Nine observers assessed CTG patterns, which were formerly clinically classified as non-reassuring and indicative for FBS, according to the guidelines of the International Federation of Gynecology and Obstetrics modified for ST analysis. They also proposed clinical management strategies without and with insight into clinical parameters. Weighted kappa values (κw) and proportions of agreement (Pa) were calculated.

Main outcome measures

Agreement on CTG classification and clinical management.

Results

Inter-observer agreement on CTG classification and on clinical management were poor for most observer categories (κw range 0.31–0.50 and 0.20–0.45, respectively). Observers agreed best on abnormal CTG patterns (Pa range 0.28–0.36) and on the clinical management option “continue monitoring” (Pa range 0.32–0.40). Intra-observer agreement was fair to good for most observers (κw 0.33–0.70). Insight into clinical parameters resulted in similar inter- and intra-observer agreement.

Conclusions

There was poor inter-observer agreement and fair to good intra-observer agreement on classification and clinical management of intrapartum CTG patterns, which had been classified as non-reassuring and indicative for FBS during birth.

Abbreviations
CTG

cardiotocography

FBS

fetal blood sampling

FIGO/STAN guidelines

guidelines of the International Federation of Gynecology and Obstetrics modified for ST analysis

κw

weighted kappa (in case of three categories weights 1, 0.5 and 0, in case of four categories weights 1, 0.66, 0.33 and 0)

P a

proportions of agreement

CI

confidence interval

RUNMC

Radboud University Nijmegen Medical Center

Key Message

Inter- and intra-observer agreement of CTG classification is poor. Even in cases formerly clinically classified as non-reassuring and indicative for fetal blood sampling, there is poor inter-observer and fair to good intra-observer agreement on CTG classification and subsequent clinical management.

Introduction

Cardiotocography (CTG) is a technique used to monitor intrapartum fetal condition. It is a continuous simultaneous record of the fetal heart rate and of the presence of uterine activity [1]. To classify a CTG pattern, several classification systems exist, of which the International Federation for Gyncology and Obstetrics/ST-analysis (FIGO/STAN) guidelines have probably reached the broadest consensus [2]. One of the main disadvantages of the CTG is that there is substantial variation in interpreting CTG patterns. Previous research has shown that inter- and intra-observer agreement of CTG classification is often poor [3-6]. The specificity of a CTG is also low, i.e. many false-positive test results for poor neonatal outcome [7]. As a consequence, unnecessary obstetric interventions for suspected fetal distress are performed [1, 7-9]. In an attempt to reduce these unnecessary interventions, fetal blood sampling (FBS) can be used as a diagnostic test to gain additional information on fetal condition [10]. However, FBS is an invasive, cumbersome procedure with failure rates of up to 20% [8] and it is only assumed that FBS reduces the cesarean section rate [1]. Therefore, a balance should be struck between the use of FBS and the rate of cesarean sections.
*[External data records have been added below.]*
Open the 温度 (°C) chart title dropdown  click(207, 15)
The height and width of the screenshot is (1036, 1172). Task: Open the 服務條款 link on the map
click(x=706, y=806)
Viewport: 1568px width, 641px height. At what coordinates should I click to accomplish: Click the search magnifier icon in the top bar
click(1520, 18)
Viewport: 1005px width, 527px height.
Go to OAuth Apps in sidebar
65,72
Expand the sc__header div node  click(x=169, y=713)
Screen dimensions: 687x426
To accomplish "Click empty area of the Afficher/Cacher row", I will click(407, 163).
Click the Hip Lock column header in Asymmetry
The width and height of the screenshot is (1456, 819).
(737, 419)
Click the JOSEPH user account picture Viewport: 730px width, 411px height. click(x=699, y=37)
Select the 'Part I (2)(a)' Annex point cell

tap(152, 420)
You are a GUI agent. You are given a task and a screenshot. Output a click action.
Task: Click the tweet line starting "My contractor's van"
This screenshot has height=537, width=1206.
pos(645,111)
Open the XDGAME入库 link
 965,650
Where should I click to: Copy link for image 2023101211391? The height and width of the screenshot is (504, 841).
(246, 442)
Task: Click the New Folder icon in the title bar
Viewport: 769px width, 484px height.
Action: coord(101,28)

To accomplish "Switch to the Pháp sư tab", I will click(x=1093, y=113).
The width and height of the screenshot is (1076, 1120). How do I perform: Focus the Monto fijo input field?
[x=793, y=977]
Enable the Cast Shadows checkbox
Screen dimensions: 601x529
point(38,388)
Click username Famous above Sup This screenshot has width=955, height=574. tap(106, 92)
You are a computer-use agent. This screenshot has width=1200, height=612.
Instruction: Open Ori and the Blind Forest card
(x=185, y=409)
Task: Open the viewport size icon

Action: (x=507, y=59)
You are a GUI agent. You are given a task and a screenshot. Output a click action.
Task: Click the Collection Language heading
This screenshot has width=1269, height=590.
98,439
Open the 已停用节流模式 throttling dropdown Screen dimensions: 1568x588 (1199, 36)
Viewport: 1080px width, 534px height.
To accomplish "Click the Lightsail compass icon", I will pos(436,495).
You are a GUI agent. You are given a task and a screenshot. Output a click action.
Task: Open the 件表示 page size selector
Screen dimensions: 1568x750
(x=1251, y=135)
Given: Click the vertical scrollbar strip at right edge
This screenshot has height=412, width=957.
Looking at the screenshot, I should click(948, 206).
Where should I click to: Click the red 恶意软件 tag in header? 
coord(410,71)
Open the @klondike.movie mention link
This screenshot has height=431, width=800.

Observations suggest considerable variation in the indications to perform FBS. First, FBS use varies between countries, hospitals and care workers. In the Netherlands, FBS is performed in 3–15% of deliveries [11] but these rates are different in other countries [12-14]. Secondly, there is a lack of evidence-based guidelines on when to perform FBS [15, 16]. In addition, the impression exists that FBS is performed on more liberal indications than described in the existing guidelines, i.e. for reassurance on fetal condition before active pushing is started.

The objectives of this study were to quantify variation (i.e. inter- and intra-observer agreement) in (i) the classification of intrapartum CTG patterns prior to FBS, according to the FIGO/STAN guidelines [17], and (ii) management based on this classification. The impact of insight into clinical parameters and also of the observers' level of experience was analyzed. The relationship between fetal scalp pH and CTG category was also evaluated.

Material and methods

We performed a methodological study at the Radboud University Nijmegen Medical Center (RUNMC), which is a tertiary referral hospital with approximately 1500 deliveries a year. In the Netherlands, independent primary care midwives provide care to low-risk women. If complications or risk factors occur during pregnancy, labor or after birth, women are referred to secondary or tertiary care. After referral, care may be provided by clinical midwives or obstetric registrars but the care is always the final responsibility of an obstetrician. This system is also in place for the RUNMC. At RUNMC, the fetal condition during labor is monitored with continuous CTG and FBS is performed in 11% of deliveries [18]. This study was approved by the Research Ethics Committee at the RUNMC (2012/080).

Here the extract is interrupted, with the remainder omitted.